OBJECTIVE =
Recast all the items below as a numbered list. Leave out blank lines and the pictures.

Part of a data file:
────────────────────────────────────────

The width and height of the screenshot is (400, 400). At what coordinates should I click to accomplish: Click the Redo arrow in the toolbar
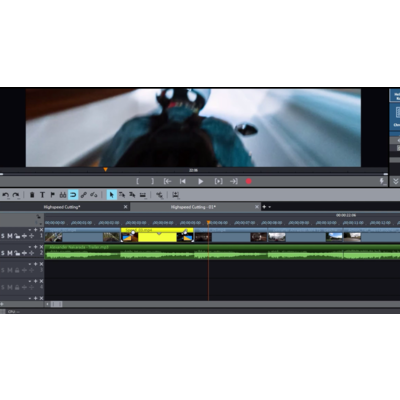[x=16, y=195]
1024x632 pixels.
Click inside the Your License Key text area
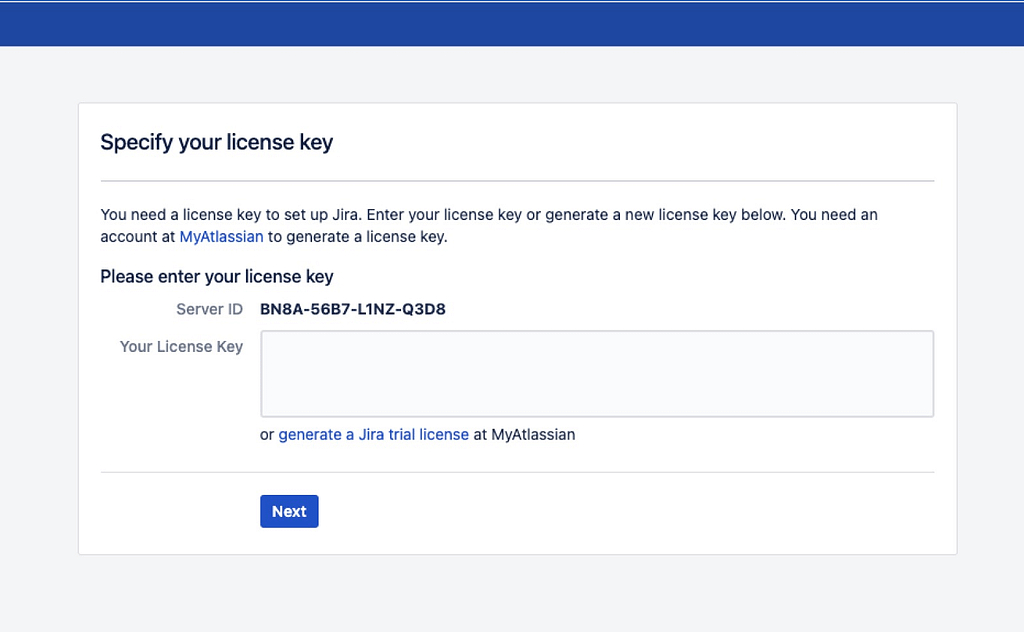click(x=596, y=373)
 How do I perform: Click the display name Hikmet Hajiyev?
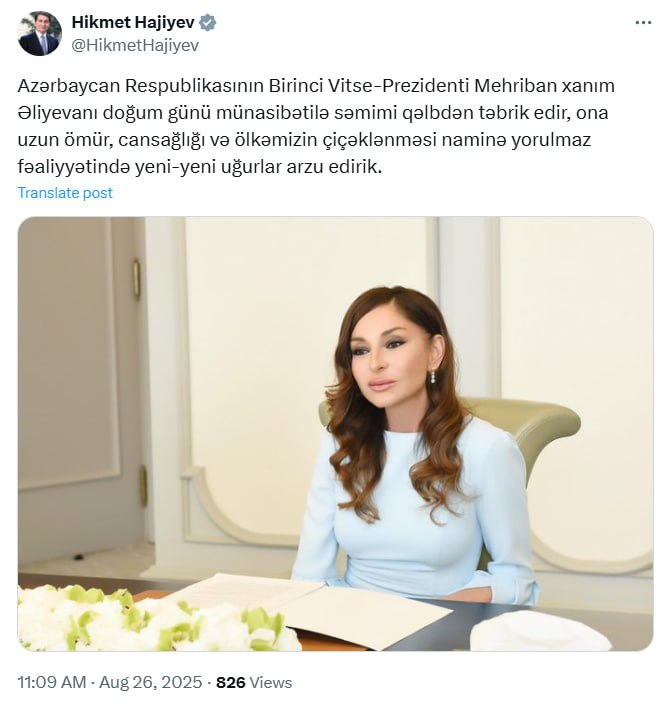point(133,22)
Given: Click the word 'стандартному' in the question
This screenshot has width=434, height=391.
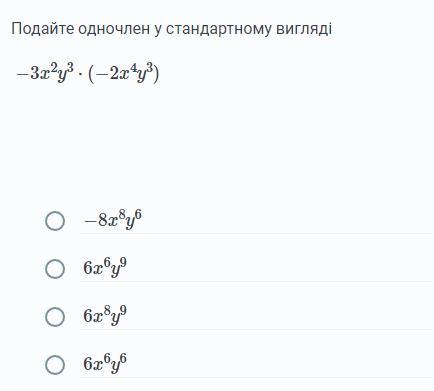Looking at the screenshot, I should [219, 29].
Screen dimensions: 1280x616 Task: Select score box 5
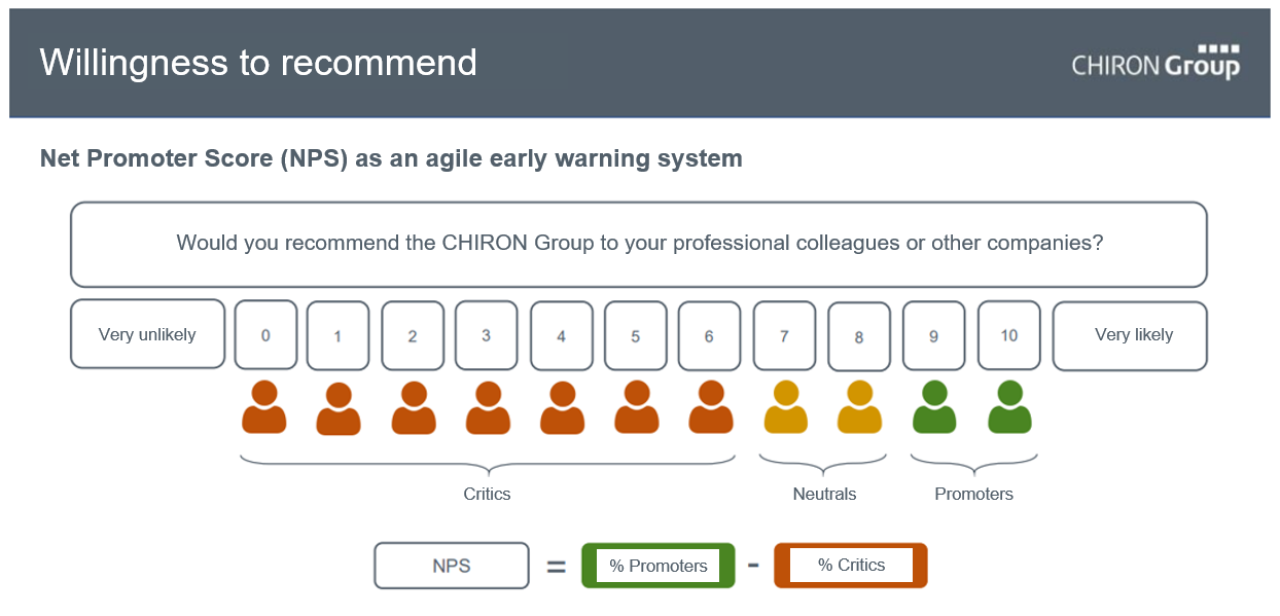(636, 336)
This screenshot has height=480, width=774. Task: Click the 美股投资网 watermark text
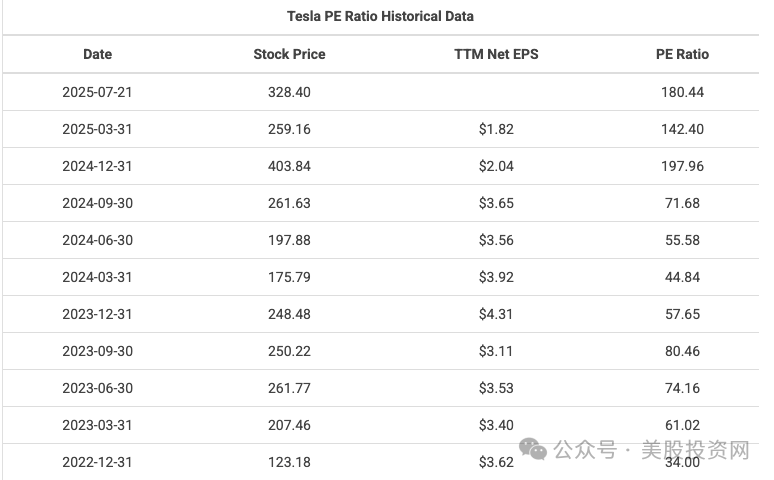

────────────────────────────────────────

ANSWER FOR THE TASK =
1. The width and height of the screenshot is (400, 400). At what coordinates should I click to accomplish: Click the Redo arrow in the toolbar
2. [x=16, y=195]
3. 1024x632 pixels.
4. Click inside the Your License Key text area
5. click(x=596, y=373)
6.  How do I perform: Click the display name Hikmet Hajiyev?
7. point(133,22)
8. Given: Click the word 'стандартному' in the question
9. This screenshot has width=434, height=391.
10. Looking at the screenshot, I should [219, 29].
11. Screen dimensions: 1280x616 Task: Select score box 5
12. (636, 336)
13. This screenshot has height=480, width=774. Task: Click the 美股投资网 watermark text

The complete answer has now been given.